At the University of Chicago in the 1900s, Millikan and his graduate students realized that ramping up the electric field would disperse a water cloud, so that only a few droplets remained. He decided to try isolating single droplets, but it soon became clear that single water droplets evaporated too quickly to make reliable measurements. One of his students, Harvey Fletcher, found that long-lasting droplets could be made with a light oil that was used for lubricating clocks.

The oil drop experiment that Millikan and Fletcher designed had two chambers. In the upper chamber, an atomizer (like that used in perfume bottles) dispersed a fine mist of micron-sized oil droplets. Individual droplets would fall through a pinhole into the lower chamber, which consisted of two horizontal plates, with one held 16 millimeters above the other. The air in this chamber was ionized with x rays , so that ions or free electrons could be captured on the falling droplets. A small window on the side allowed the scientists to observe the droplets through a telescope. The droplets fell slowly enough—due to atmospheric drag—that the researchers could measure their downward speed by eye, using horizontal lines in the telescope. From this speed, they could estimate the size and mass of each droplet.

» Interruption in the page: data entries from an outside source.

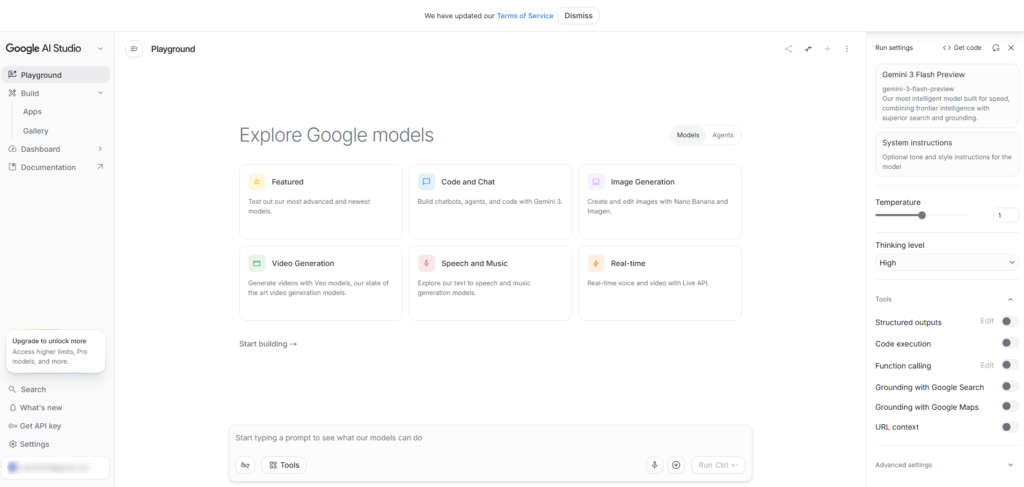Image resolution: width=1024 pixels, height=487 pixels.
Task: Enable the URL context switch
Action: pyautogui.click(x=1010, y=427)
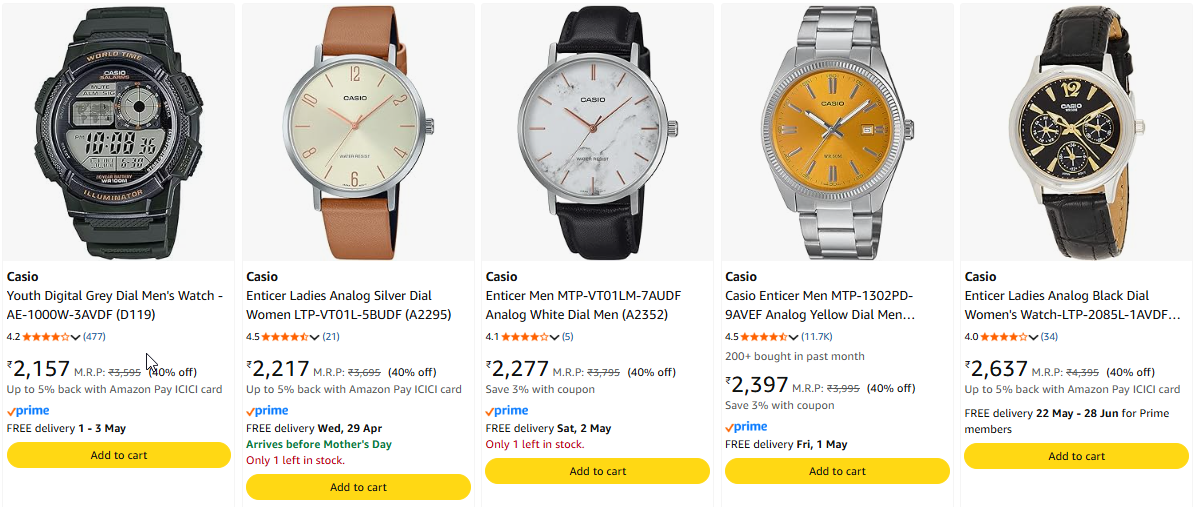Viewport: 1193px width, 507px height.
Task: Click the star rating of the Youth Digital watch
Action: click(x=46, y=337)
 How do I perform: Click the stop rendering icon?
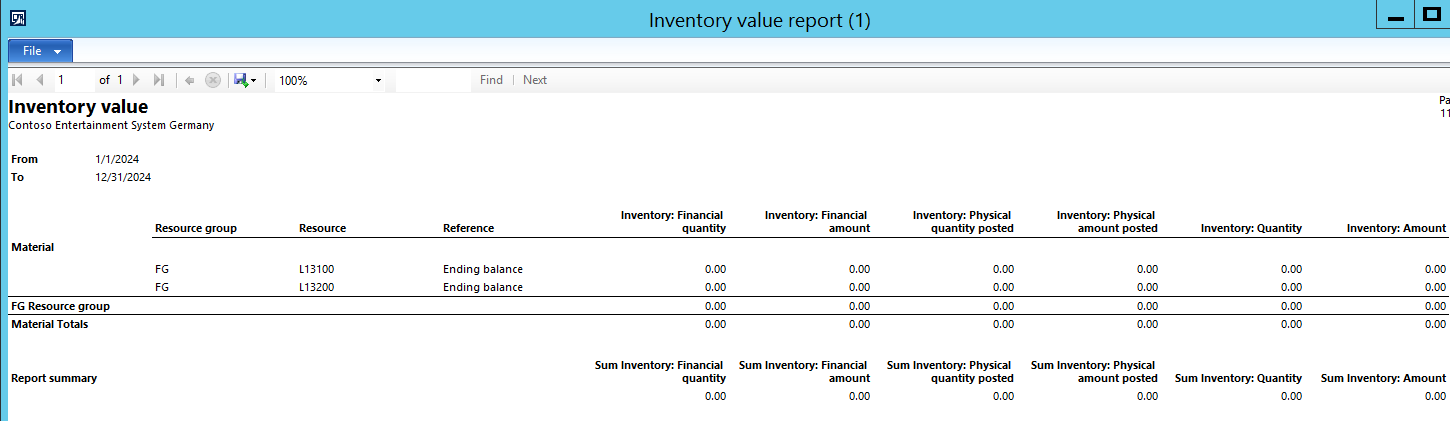tap(212, 80)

They then applied a high voltage across the plates and measured the upward speed of the droplet, to determine the electric force and ultimately the charge. Multiple measurements on a single droplet could be performed by repeatedly turning the electric field on and off. The droplets had various amounts of charge on them (and they would often gain or lose charge during an observation), but the data showed that the charge was indeed quantized into integer multiples of a unit charge.

In 1910 Millikan published the first results of these experiments [1] (Fletcher was not included as an author, based on a deal the two struck [2] ). Millikan then made several improvements, including an empirical estimate of the drag forces. The culmination of this effort, reported in 1913, was a value of the fundamental charge with an error bar of just 0.2 percent. The precision acquired was so great that “other experiments did not improve on his result until a decade later,” Holton says.

But Felix Ehrenhaft of the University of Vienna repeatedly challenged Millikan’s results, based on his own measurements of “sub-electron” charges on small metal particles. The dispute lasted for many years—known as the “Battle over the Electron”—but eventually most physicists sided with Millikan.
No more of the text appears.